TypeError: Cannot cast array data from dtype('float64') to dtype('int64') according to the rule 'safe'


Exemple:

In [35]: x
Out[35]: 26

In [36]: y
Out[36]: 50

In [37]: data
Out[37]:
array([ 3269., 106., 5533., 317., 1512., 208., 502., 919.,
406., 421., 1690., 2236., 705., 505., 230., 213.,
307., 1628., 4389., 1491., 355., 103., 854., 424.])
In [38]: np.repeat(xrange(x,y), data)

---------------------------------------------------------------------------
TypeError Traceback (most recent call last)
<ipython-input-38-105860821359> in <module>()
----> 1 np.repeat(xrange(x,y), data)

/home/pcadmin/anaconda2/lib/python2.7/site-packages/numpy /core/fromnumeric.pyc in repeat(a, repeats, axis)
394 repeat = a.repeat
395 except AttributeError:
--> 396 return _wrapit(a, 'repeat', repeats, axis)
397 return repeat(repeats, axis)
398

/home/pcadmin/anaconda2/lib/python2.7/site-packages/numpy /core/fromnumeric.pyc in _wrapit(obj, method, *args, **kwds)
46 except AttributeError:
47 wrap = None
---> 48 result = getattr(asarray(obj), method)(*args, **kwds)
49 if wrap:
50 if not isinstance(result, mu.ndarray):

TypeError: Cannot cast array data from dtype('float64') to dtype('int64') according to the rule 'safe'


I solve it by changing the code to

np.repeat(xrange(x,y), data.astype('int64'))

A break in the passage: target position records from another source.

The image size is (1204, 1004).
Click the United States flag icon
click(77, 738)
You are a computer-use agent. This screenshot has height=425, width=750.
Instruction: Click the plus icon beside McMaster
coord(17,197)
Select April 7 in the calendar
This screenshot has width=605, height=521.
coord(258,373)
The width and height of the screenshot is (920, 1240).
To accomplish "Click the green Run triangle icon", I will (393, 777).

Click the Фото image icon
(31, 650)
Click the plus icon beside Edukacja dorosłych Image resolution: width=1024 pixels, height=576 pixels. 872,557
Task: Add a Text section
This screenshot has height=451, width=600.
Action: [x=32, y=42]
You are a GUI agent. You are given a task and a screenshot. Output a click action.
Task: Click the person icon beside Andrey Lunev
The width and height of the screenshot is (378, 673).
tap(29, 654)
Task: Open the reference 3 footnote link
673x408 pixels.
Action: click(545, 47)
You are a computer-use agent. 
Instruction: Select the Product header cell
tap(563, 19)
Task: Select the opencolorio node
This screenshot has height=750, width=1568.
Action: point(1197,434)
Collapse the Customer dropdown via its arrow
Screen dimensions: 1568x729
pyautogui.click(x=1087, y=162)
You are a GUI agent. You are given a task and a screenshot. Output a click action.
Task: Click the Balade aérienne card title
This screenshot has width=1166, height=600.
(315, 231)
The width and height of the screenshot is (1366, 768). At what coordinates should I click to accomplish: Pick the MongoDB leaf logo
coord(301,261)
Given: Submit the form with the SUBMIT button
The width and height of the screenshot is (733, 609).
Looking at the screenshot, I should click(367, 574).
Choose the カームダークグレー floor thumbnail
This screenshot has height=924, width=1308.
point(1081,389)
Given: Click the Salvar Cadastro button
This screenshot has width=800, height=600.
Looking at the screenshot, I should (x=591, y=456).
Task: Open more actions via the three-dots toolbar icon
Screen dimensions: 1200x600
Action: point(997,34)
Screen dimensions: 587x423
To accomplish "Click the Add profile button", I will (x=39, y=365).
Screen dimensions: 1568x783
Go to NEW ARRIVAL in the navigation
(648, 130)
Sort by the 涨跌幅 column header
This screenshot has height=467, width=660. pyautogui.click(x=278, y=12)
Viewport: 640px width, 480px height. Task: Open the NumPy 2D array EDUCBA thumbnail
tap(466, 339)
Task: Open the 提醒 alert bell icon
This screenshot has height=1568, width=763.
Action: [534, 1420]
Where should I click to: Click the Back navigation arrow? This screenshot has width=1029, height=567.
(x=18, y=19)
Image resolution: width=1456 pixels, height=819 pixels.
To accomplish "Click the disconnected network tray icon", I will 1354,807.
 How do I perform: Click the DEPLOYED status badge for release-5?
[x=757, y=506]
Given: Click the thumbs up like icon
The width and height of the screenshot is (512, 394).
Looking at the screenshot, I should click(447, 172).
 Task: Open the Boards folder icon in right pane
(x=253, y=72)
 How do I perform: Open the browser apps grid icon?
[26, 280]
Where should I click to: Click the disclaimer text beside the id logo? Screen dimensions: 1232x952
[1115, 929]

However, this is now one of the most expensive lines in my code!! Is there another alternative?

By the way, I using this inside

np.random.choice(np.repeat(xrange(x,y), data.astype('int64')), z)


in order to get a sample without replacement with size z of the integers between x and y, with the number of each given in data. I guess this is the best approach for that also right?

Answer

Problem statement

Pretty interesting problem this one! Just to give the readers an idea about the problem without going into the minor data conversion issues, we have a range of values, let's say a = np.arange(5), i.e.

a = np.array([0,1,2,3,4])

Now, let's say we have another array with the number of repetitions listed for each of the 5 numbers in a. So, let those be :

reps = np.array([2,4,6,2,2])

Next up, we are performing those repetitions :

In [32]: rep_nums = np.repeat(a,reps)

In [33]: rep_nums
Out[33]: array([0, 0, 1, 1, 1, 1, 2, 2, 2, 2, 2, 2, 3, 3, 4, 4])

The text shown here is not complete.